From: Daisuke Nishimura <nishimura@mxp.nes.nec.co.jp>
To: KAMEZAWA Hiroyuki <kamezawa.hiroyu@jp.fujitsu.com>
Cc: nishimura@mxp.nes.nec.co.jp,
"linux-mm@kvack.org" <linux-mm@kvack.org>,
"linux-kernel@vger.kernel.org" <linux-kernel@vger.kernel.org>,
"balbir@linux.vnet.ibm.com" <balbir@linux.vnet.ibm.com>,
"lizf@cn.fujitsu.com" <lizf@cn.fujitsu.com>,
"menage@google.com" <menage@google.com>,
"akpm@linux-foundation.org" <akpm@linux-foundation.org>
Subject: Re: [PATCH 1/2] memcg: cgroup fix rmdir hang
Date: Wed, 24 Jun 2009 13:05:12 +0900 [thread overview]
Message-ID: <20090624130512.9e4550c4.nishimura@mxp.nes.nec.co.jp> (raw)
In-Reply-To: <20090623160854.93abeecb.kamezawa.hiroyu@jp.fujitsu.com>
On Tue, 23 Jun 2009 16:08:54 +0900, KAMEZAWA Hiroyuki <kamezawa.hiroyu@jp.fujitsu.com> wrote:
> From: KAMEZAWA Hiroyuki <kamezawa.hiroyu@jp.fujitsu.com>
>
> Now, cgroup has a logic to wait until ready-to-rmdir for avoiding
> frequent -EBUSY at rmdir.
> (See Commit ec64f51545fffbc4cb968f0cea56341a4b07e85a
> cgroup: fix frequent -EBUSY at rmdir.
>
> Nishimura-san reported bad case for waiting and This is a fix to
> make it reliable. A thread waiting for thread cannot be waken up
> when a refcnt gotten by css_tryget() isn't put immediately.

*SET EXERCISE 1*
Among the entries, reproduce the part that starts at the line containing "The height and width of the screenshot is (598, 902)." and runs through the last entry, with "checkbox" swapped for "check box" and everything else left unchanged.

*THE RECORDS*
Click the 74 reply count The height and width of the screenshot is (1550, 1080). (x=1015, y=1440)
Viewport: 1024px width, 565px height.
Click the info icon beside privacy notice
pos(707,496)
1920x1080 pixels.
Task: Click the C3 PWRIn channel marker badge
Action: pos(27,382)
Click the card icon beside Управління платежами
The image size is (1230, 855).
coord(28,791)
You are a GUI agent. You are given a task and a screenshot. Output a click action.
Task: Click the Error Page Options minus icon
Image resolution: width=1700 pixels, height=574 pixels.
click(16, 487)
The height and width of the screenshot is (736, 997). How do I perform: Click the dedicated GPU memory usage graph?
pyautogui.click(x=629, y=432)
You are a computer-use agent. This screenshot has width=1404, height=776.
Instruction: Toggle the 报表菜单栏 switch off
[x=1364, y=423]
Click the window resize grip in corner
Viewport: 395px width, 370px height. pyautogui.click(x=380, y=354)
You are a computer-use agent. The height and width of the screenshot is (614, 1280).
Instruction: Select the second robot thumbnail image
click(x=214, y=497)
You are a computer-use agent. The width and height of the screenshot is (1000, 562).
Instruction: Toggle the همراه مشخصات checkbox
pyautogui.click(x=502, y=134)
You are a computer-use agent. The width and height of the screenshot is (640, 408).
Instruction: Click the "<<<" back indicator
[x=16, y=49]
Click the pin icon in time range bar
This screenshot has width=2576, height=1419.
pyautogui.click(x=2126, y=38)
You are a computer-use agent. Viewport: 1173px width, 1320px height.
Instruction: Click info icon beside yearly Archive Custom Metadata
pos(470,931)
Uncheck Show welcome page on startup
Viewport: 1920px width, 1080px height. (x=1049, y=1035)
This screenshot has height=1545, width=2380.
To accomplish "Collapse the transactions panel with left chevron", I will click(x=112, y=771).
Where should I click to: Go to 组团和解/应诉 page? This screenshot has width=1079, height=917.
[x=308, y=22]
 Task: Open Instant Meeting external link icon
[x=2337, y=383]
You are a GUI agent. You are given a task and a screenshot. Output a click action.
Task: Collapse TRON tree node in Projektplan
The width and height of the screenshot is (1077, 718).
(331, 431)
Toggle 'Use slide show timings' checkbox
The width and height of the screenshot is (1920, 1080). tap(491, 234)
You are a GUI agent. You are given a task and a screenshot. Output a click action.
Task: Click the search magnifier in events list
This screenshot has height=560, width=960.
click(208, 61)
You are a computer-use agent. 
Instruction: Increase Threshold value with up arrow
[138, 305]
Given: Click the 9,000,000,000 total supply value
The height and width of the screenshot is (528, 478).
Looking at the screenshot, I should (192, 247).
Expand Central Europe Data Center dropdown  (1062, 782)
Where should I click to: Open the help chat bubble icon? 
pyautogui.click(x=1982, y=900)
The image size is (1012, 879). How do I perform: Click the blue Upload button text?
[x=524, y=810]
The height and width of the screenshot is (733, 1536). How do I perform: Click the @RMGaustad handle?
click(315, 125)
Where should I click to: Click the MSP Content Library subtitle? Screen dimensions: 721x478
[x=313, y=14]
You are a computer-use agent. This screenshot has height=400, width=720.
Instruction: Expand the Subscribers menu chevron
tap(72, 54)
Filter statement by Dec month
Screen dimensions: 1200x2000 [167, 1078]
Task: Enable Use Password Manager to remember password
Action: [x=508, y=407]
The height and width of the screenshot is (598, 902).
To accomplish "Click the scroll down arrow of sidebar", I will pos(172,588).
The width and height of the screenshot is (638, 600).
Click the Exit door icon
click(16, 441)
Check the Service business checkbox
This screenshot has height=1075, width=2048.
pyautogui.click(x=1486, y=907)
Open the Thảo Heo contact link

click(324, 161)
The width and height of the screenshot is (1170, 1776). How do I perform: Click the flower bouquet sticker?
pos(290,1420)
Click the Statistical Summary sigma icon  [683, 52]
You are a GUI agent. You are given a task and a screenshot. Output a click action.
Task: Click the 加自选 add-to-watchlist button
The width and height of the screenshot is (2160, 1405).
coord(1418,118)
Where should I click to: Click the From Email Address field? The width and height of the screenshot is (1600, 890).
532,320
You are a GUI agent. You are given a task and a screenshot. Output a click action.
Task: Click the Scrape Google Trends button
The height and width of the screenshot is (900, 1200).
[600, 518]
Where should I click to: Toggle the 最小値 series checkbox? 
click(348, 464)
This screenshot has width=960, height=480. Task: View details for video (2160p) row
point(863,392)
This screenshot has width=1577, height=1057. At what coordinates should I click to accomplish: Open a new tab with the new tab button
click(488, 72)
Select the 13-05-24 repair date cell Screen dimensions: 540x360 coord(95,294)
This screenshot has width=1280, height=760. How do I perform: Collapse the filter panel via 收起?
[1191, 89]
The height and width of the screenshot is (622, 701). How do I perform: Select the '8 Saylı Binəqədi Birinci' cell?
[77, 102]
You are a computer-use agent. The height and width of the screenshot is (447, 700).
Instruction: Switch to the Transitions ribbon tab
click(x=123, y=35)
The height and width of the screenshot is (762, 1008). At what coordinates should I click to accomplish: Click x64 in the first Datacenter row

*SET EXERCISE 2*
Extend the email about the memcg patch for the cgroup rmdir hang from where it stops.

*TASK RESULT 1*
The height and width of the screenshot is (598, 902).
To accomplish "Click the scroll down arrow of sidebar", I will pos(172,588).
The width and height of the screenshot is (638, 600).
Click the Exit door icon
click(16, 441)
Check the Service business check box
This screenshot has height=1075, width=2048.
pyautogui.click(x=1486, y=907)
Open the Thảo Heo contact link

click(324, 161)
The width and height of the screenshot is (1170, 1776). How do I perform: Click the flower bouquet sticker?
pos(290,1420)
Click the Statistical Summary sigma icon  [683, 52]
You are a GUI agent. You are given a task and a screenshot. Output a click action.
Task: Click the 加自选 add-to-watchlist button
The width and height of the screenshot is (2160, 1405).
coord(1418,118)
Where should I click to: Click the From Email Address field? The width and height of the screenshot is (1600, 890).
532,320
You are a GUI agent. You are given a task and a screenshot. Output a click action.
Task: Click the Scrape Google Trends button
The height and width of the screenshot is (900, 1200).
[600, 518]
Where should I click to: Toggle the 最小値 series check box? 
click(348, 464)
This screenshot has width=960, height=480. Task: View details for video (2160p) row
point(863,392)
This screenshot has width=1577, height=1057. At what coordinates should I click to accomplish: Open a new tab with the new tab button
click(488, 72)
Select the 13-05-24 repair date cell Screen dimensions: 540x360 coord(95,294)
This screenshot has width=1280, height=760. How do I perform: Collapse the filter panel via 收起?
[1191, 89]
The height and width of the screenshot is (622, 701). How do I perform: Select the '8 Saylı Binəqədi Birinci' cell?
[77, 102]
You are a computer-use agent. The height and width of the screenshot is (447, 700).
Instruction: Switch to the Transitions ribbon tab
click(x=123, y=35)
The height and width of the screenshot is (762, 1008). At what coordinates should I click to accomplish: Click x64 in the first Datacenter row

*TASK RESULT 2*
> (Original code assumed css_put() will be called soon.)
>
> memcg has this case and this is a fix for the problem. This adds
> retry_rmdir() callback to subsys and check we can sleep or not.
>
> Note: another solution will be adding "rmdir state" to subsys.
> But it will be much complicated than this do-enough-check solution.
>
> Changelog v1 -> v2:
> - splitted into 2 patches. This just includes retry_rmdir() modification.
>
> Reported-by: Daisuke Nishimura <nishimura@mxp.nes.nec.co.jp>
> Signed-off-by: KAMEZAWA Hiroyuki <kamezawa.hiroyu@jp.fujitsu.com>
Looks good to me.
Reviewed-by: Daisuke Nishimura <nishimura@mxp.nes.nec.co.jp>
I've been testing with [2/2] applied (because both of these patches are
necessary to fix this problem completely), and it works fine so far.
But I want to test in more test cases.
Thanks,
Daisuke Nishimura.
> ---
> Documentation/cgroups/cgroups.txt | 11 +++++++++++
> include/linux/cgroup.h | 1 +
> kernel/cgroup.c | 20 +++++++++++++++++++-
> mm/memcontrol.c | 14 ++++++++++++--
> 4 files changed, 43 insertions(+), 3 deletions(-)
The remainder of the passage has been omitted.